Beyond this, there exists a considerable body of published research that indicates the superiority of hands-free voice interfaces as compared to hand-held or visual/manual interfaces for the same tasks of command or data entry. These studies show advantages in driver performance, eye glance behavior toward the roadway, and object and event detection when the driver can keep eyes on the road and hands on the wheel.

For over a decade, Ford has been focused on the issue of driver distraction, and we’ve taken steps to enhance driving safety for those who use cell phones and other telematics devices while driving.


Ford SYNC®

Ford’s SYNC® technology, our voice-activated in-car connectivity system, has been shown to significantly enhance the ability of drivers to attend to the driving task while using cell phones and music players. Ford researchers found that SYNC substantially reduces drivers’ eyes-off-road time and improves lane-keeping, speed maintenance, and object and event detection response times, when compared to hand-held devices for the same tasks.

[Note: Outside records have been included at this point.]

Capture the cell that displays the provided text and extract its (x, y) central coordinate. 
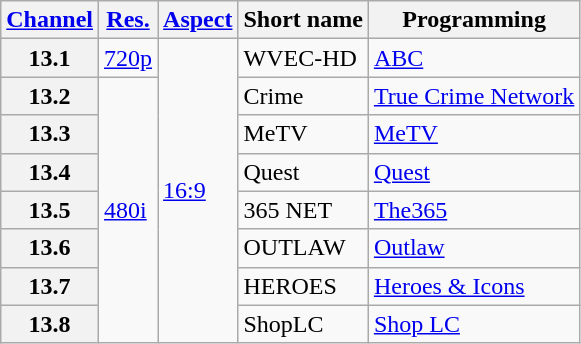
720p (128, 58)
Channel (50, 20)
Shop LC (474, 324)
ABC (474, 58)
Heroes & Icons (474, 286)
13.3 (50, 134)
13.6 (50, 248)
480i (128, 210)
Programming (474, 20)
True Crime Network (474, 96)
Short name (303, 20)
Aspect (198, 20)
ShopLC (303, 324)
13.4 (50, 172)
WVEC-HD (303, 58)
16:9 (198, 191)
13.8 (50, 324)
The365 (474, 210)
HEROES (303, 286)
13.2 (50, 96)
365 NET (303, 210)
13.1 (50, 58)
Res. (128, 20)
OUTLAW (303, 248)
Outlaw (474, 248)
13.5 (50, 210)
Crime (303, 96)
13.7 (50, 286)
For the text-containing cell, return its midpoint in (X, Y) coordinate format. 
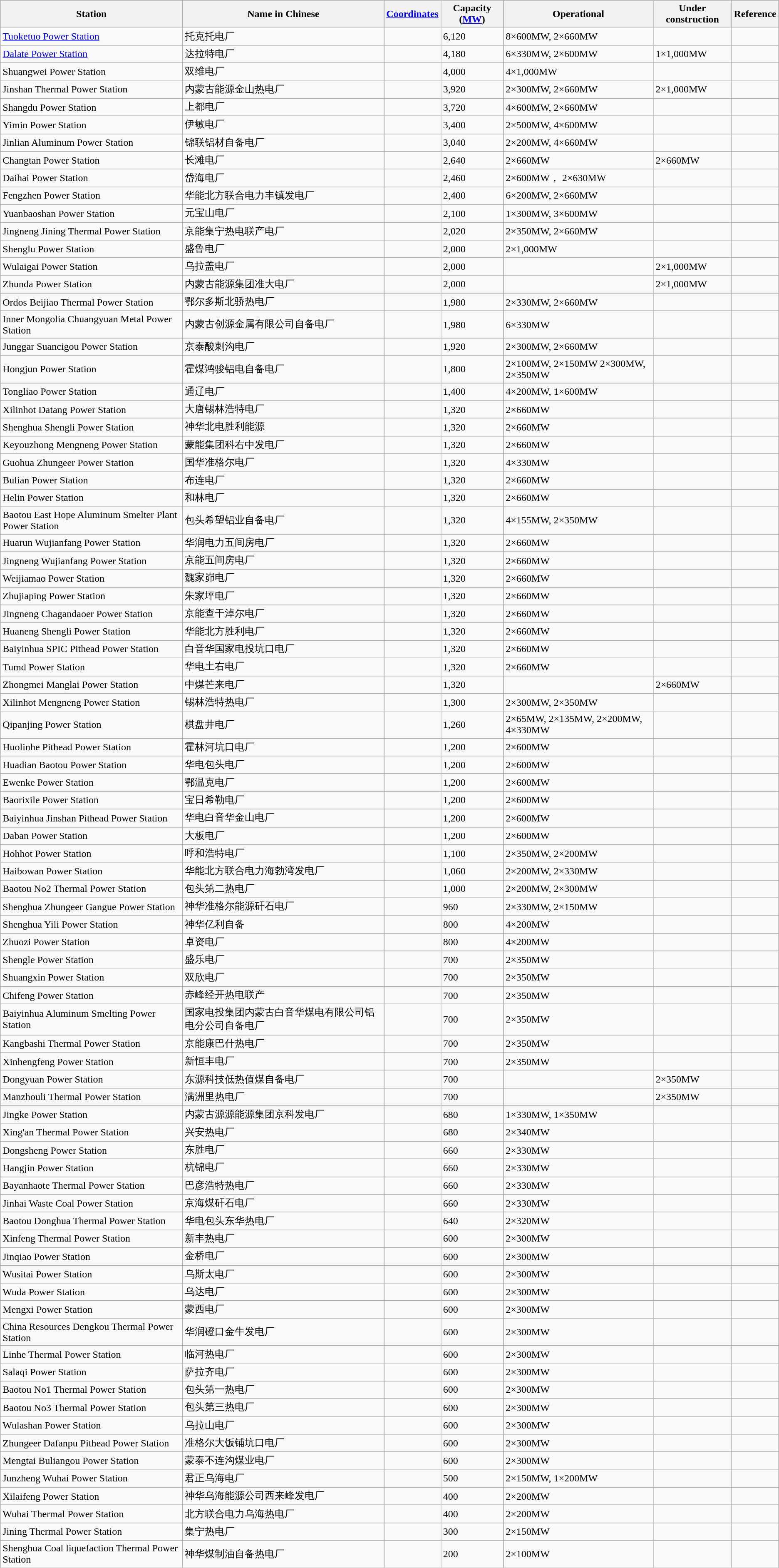
巴彦浩特热电厂 (283, 1185)
4×600MW, 2×660MW (578, 107)
Guohua Zhungeer Power Station (92, 463)
京能五间房电厂 (283, 560)
包头第三热电厂 (283, 1407)
3,920 (472, 90)
Tuoketuo Power Station (92, 37)
Jingneng Jining Thermal Power Station (92, 231)
呼和浩特电厂 (283, 853)
1×300MW, 3×600MW (578, 213)
新恒丰电厂 (283, 1061)
Jingneng Chagandaoer Power Station (92, 613)
4×1,000MW (578, 72)
Shangdu Power Station (92, 107)
Zhunda Power Station (92, 285)
Baiyinhua Aluminum Smelting Power Station (92, 1019)
Ordos Beijiao Thermal Power Station (92, 302)
金桥电厂 (283, 1256)
京海煤矸石电厂 (283, 1203)
盛鲁电厂 (283, 249)
蒙泰不连沟煤业电厂 (283, 1460)
内蒙古源源能源集团京科发电厂 (283, 1114)
200 (472, 1553)
Hongjun Power Station (92, 369)
Capacity (MW) (472, 14)
包头第二热电厂 (283, 889)
Ewenke Power Station (92, 782)
2×330MW, 2×150MW (578, 906)
Daihai Power Station (92, 178)
Xinhengfeng Power Station (92, 1061)
新丰热电厂 (283, 1238)
Dongyuan Power Station (92, 1079)
岱海电厂 (283, 178)
2×340MW (578, 1132)
Hangjin Power Station (92, 1168)
托克托电厂 (283, 37)
Tumd Power Station (92, 667)
Shenghua Yili Power Station (92, 924)
神华乌海能源公司西来峰发电厂 (283, 1496)
宝日希勒电厂 (283, 800)
Jinlian Aluminum Power Station (92, 142)
北方联合电力乌海热电厂 (283, 1513)
伊敏电厂 (283, 125)
神华准格尔能源矸石电厂 (283, 906)
2×65MW, 2×135MW, 2×200MW, 4×330MW (578, 724)
Huadian Baotou Power Station (92, 765)
达拉特电厂 (283, 54)
Huaneng Shengli Power Station (92, 631)
Huolinhe Pithead Power Station (92, 747)
神华北电胜利能源 (283, 427)
Jingneng Wujianfang Power Station (92, 560)
赤峰经开热电联产 (283, 995)
国家电投集团内蒙古白音华煤电有限公司铝电分公司自备电厂 (283, 1019)
2×500MW, 4×600MW (578, 125)
1,920 (472, 347)
1×1,000MW (692, 54)
元宝山电厂 (283, 213)
包头希望铝业自备电厂 (283, 520)
Tongliao Power Station (92, 392)
Baiyinhua Jinshan Pithead Power Station (92, 817)
Baotou No1 Thermal Power Station (92, 1389)
3,720 (472, 107)
300 (472, 1531)
2,020 (472, 231)
Zhujiaping Power Station (92, 596)
华电土右电厂 (283, 667)
1,060 (472, 871)
2×300MW, 2×350MW (578, 702)
华能北方联合电力丰镇发电厂 (283, 196)
3,400 (472, 125)
Hohhot Power Station (92, 853)
Jinqiao Power Station (92, 1256)
2×150MW, 1×200MW (578, 1478)
Shenglu Power Station (92, 249)
Xilaifeng Power Station (92, 1496)
布连电厂 (283, 480)
3,040 (472, 142)
Wuda Power Station (92, 1292)
Haibowan Power Station (92, 871)
China Resources Dengkou Thermal Power Station (92, 1332)
2×200MW, 2×300MW (578, 889)
神华亿利自备 (283, 924)
Shengle Power Station (92, 960)
Jingke Power Station (92, 1114)
Wulashan Power Station (92, 1425)
1,400 (472, 392)
Under construction (692, 14)
Xinfeng Thermal Power Station (92, 1238)
Zhongmei Manglai Power Station (92, 684)
6×200MW, 2×660MW (578, 196)
京能查干淖尔电厂 (283, 613)
Salaqi Power Station (92, 1372)
神华煤制油自备热电厂 (283, 1553)
乌拉盖电厂 (283, 266)
包头第一热电厂 (283, 1389)
锦联铝材自备电厂 (283, 142)
2×150MW (578, 1531)
Wuhai Thermal Power Station (92, 1513)
2,100 (472, 213)
Station (92, 14)
1,100 (472, 853)
白音华国家电投坑口电厂 (283, 649)
华电包头电厂 (283, 765)
Jinhai Waste Coal Power Station (92, 1203)
Baotou Donghua Thermal Power Station (92, 1220)
鄂温克电厂 (283, 782)
4×330MW (578, 463)
中煤芒来电厂 (283, 684)
Dongsheng Power Station (92, 1149)
Shenghua Shengli Power Station (92, 427)
Yuanbaoshan Power Station (92, 213)
Operational (578, 14)
乌斯太电厂 (283, 1273)
Shenghua Zhungeer Gangue Power Station (92, 906)
Bayanhaote Thermal Power Station (92, 1185)
Xing'an Thermal Power Station (92, 1132)
640 (472, 1220)
Bulian Power Station (92, 480)
2×100MW (578, 1553)
华电包头东华热电厂 (283, 1220)
960 (472, 906)
大唐锡林浩特电厂 (283, 409)
Qipanjing Power Station (92, 724)
和林电厂 (283, 498)
国华准格尔电厂 (283, 463)
Keyouzhong Mengneng Power Station (92, 444)
华电白音华金山电厂 (283, 817)
集宁热电厂 (283, 1531)
Inner Mongolia Chuangyuan Metal Power Station (92, 325)
Daban Power Station (92, 836)
君正乌海电厂 (283, 1478)
东胜电厂 (283, 1149)
6×330MW, 2×600MW (578, 54)
Shenghua Coal liquefaction Thermal Power Station (92, 1553)
华润磴口金牛发电厂 (283, 1332)
2×350MW, 2×660MW (578, 231)
Mengxi Power Station (92, 1309)
Coordinates (412, 14)
东源科技低热值煤自备电厂 (283, 1079)
2×320MW (578, 1220)
Junggar Suancigou Power Station (92, 347)
华能北方联合电力海勃湾发电厂 (283, 871)
盛乐电厂 (283, 960)
2×200MW, 2×330MW (578, 871)
Mengtai Buliangou Power Station (92, 1460)
朱家坪电厂 (283, 596)
Wusitai Power Station (92, 1273)
乌达电厂 (283, 1292)
4,000 (472, 72)
大板电厂 (283, 836)
双维电厂 (283, 72)
魏家峁电厂 (283, 578)
双欣电厂 (283, 977)
Baotou East Hope Aluminum Smelter Plant Power Station (92, 520)
临河热电厂 (283, 1354)
Junzheng Wuhai Power Station (92, 1478)
内蒙古创源金属有限公司自备电厂 (283, 325)
Kangbashi Thermal Power Station (92, 1044)
2,460 (472, 178)
Manzhouli Thermal Power Station (92, 1096)
蒙能集团科右中发电厂 (283, 444)
8×600MW, 2×660MW (578, 37)
6×330MW (578, 325)
鄂尔多斯北骄热电厂 (283, 302)
兴安热电厂 (283, 1132)
4×155MW, 2×350MW (578, 520)
京能康巴什热电厂 (283, 1044)
满洲里热电厂 (283, 1096)
1×330MW, 1×350MW (578, 1114)
2×600MW， 2×630MW (578, 178)
萨拉齐电厂 (283, 1372)
Baotou No2 Thermal Power Station (92, 889)
Fengzhen Power Station (92, 196)
4,180 (472, 54)
锡林浩特热电厂 (283, 702)
乌拉山电厂 (283, 1425)
4×200MW, 1×600MW (578, 392)
2×200MW, 4×660MW (578, 142)
Xilinhot Datang Power Station (92, 409)
Linhe Thermal Power Station (92, 1354)
长滩电厂 (283, 161)
Jinshan Thermal Power Station (92, 90)
霍煤鸿骏铝电自备电厂 (283, 369)
Xilinhot Mengneng Power Station (92, 702)
2×330MW, 2×660MW (578, 302)
Wulaigai Power Station (92, 266)
Zhungeer Dafanpu Pithead Power Station (92, 1442)
Baorixile Power Station (92, 800)
1,260 (472, 724)
1,300 (472, 702)
Name in Chinese (283, 14)
6,120 (472, 37)
Weijiamao Power Station (92, 578)
Shuangwei Power Station (92, 72)
上都电厂 (283, 107)
Huarun Wujianfang Power Station (92, 543)
Baotou No3 Thermal Power Station (92, 1407)
2×100MW, 2×150MW 2×300MW, 2×350MW (578, 369)
Chifeng Power Station (92, 995)
京泰酸刺沟电厂 (283, 347)
杭锦电厂 (283, 1168)
京能集宁热电联产电厂 (283, 231)
1,800 (472, 369)
2×350MW, 2×200MW (578, 853)
2,400 (472, 196)
1,000 (472, 889)
Yimin Power Station (92, 125)
Dalate Power Station (92, 54)
准格尔大饭铺坑口电厂 (283, 1442)
通辽电厂 (283, 392)
华润电力五间房电厂 (283, 543)
内蒙古能源集团准大电厂 (283, 285)
华能北方胜利电厂 (283, 631)
Zhuozi Power Station (92, 941)
棋盘井电厂 (283, 724)
Baiyinhua SPIC Pithead Power Station (92, 649)
Jining Thermal Power Station (92, 1531)
Reference (755, 14)
卓资电厂 (283, 941)
蒙西电厂 (283, 1309)
Changtan Power Station (92, 161)
Helin Power Station (92, 498)
500 (472, 1478)
内蒙古能源金山热电厂 (283, 90)
2,640 (472, 161)
Shuangxin Power Station (92, 977)
霍林河坑口电厂 (283, 747)
Pinpoint the cell where the given text exists, returning its [X, Y] midpoint coordinate. 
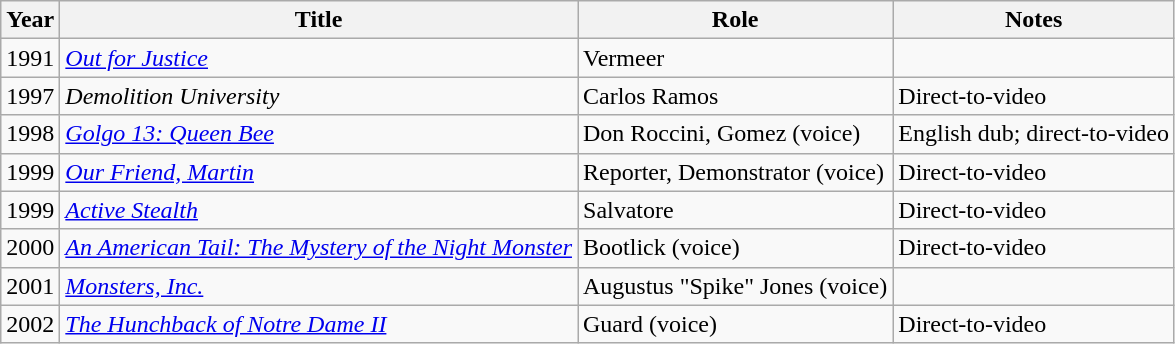
English dub; direct-to-video [1034, 134]
Title [319, 20]
2001 [30, 286]
Guard (voice) [736, 324]
Out for Justice [319, 58]
Reporter, Demonstrator (voice) [736, 172]
Our Friend, Martin [319, 172]
Don Roccini, Gomez (voice) [736, 134]
Monsters, Inc. [319, 286]
Carlos Ramos [736, 96]
1998 [30, 134]
The Hunchback of Notre Dame II [319, 324]
Salvatore [736, 210]
Augustus "Spike" Jones (voice) [736, 286]
Role [736, 20]
Active Stealth [319, 210]
2000 [30, 248]
Golgo 13: Queen Bee [319, 134]
Year [30, 20]
Vermeer [736, 58]
An American Tail: The Mystery of the Night Monster [319, 248]
Bootlick (voice) [736, 248]
2002 [30, 324]
1997 [30, 96]
Demolition University [319, 96]
Notes [1034, 20]
1991 [30, 58]
Identify which cell holds the provided text, then report its (x, y) central coordinate. 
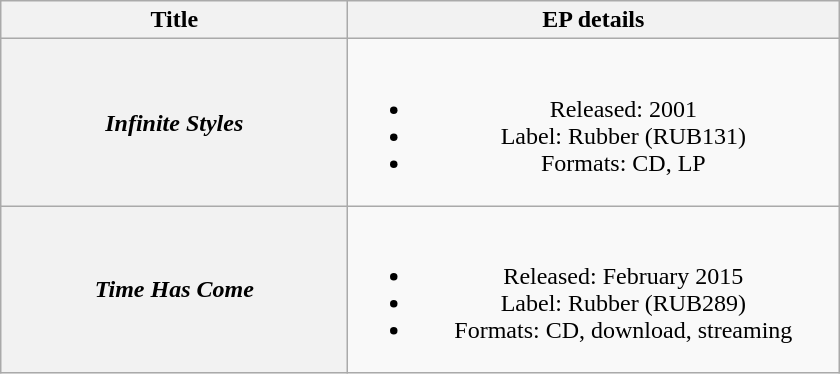
EP details (594, 20)
Time Has Come (174, 290)
Title (174, 20)
Released: 2001Label: Rubber (RUB131)Formats: CD, LP (594, 122)
Infinite Styles (174, 122)
Released: February 2015Label: Rubber (RUB289)Formats: CD, download, streaming (594, 290)
Locate the cell with the specified text and output its (X, Y) center coordinate. 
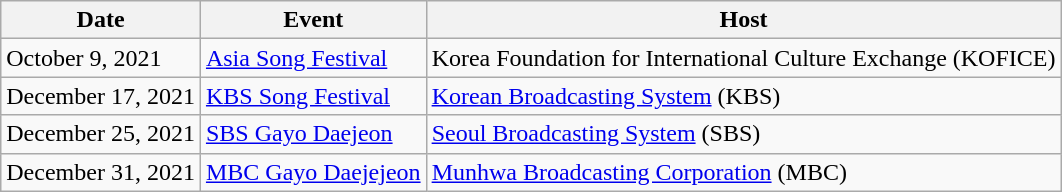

Our research evaluated driver performance, not driver behavior in the real world, and our findings are consistent with the research conducted by VTTI, which we believe indicates that SYNC helps to enhance highway safety overall.

Ford recognizes that drivers will in fact use cell phones and music players while driving, and that text messaging will continue to increase in popularity. Text messaging is a particular concern, as it requires significant time looking away from the roadway to do it. Ford’s SYNC system addresses this concern as well: when a text message arrives, it does not display that message but instead reads it aloud through text-to-speech technology. In addition, SYNC allows the driver to potentially respond via speech-to-text rather than manually keying-in a reply.

We believe that ongoing education is needed to help drivers understand the importance of focusing on the driving task and keeping their hands on the wheel and eyes on the road. Ford plans to continue to work with the government and other safety-related groups to discuss measures that can effectively reduce driver distraction and improve driving safety. We also plan to participate in continued research that can further our understanding of safe driving and help spread the message of safe driving.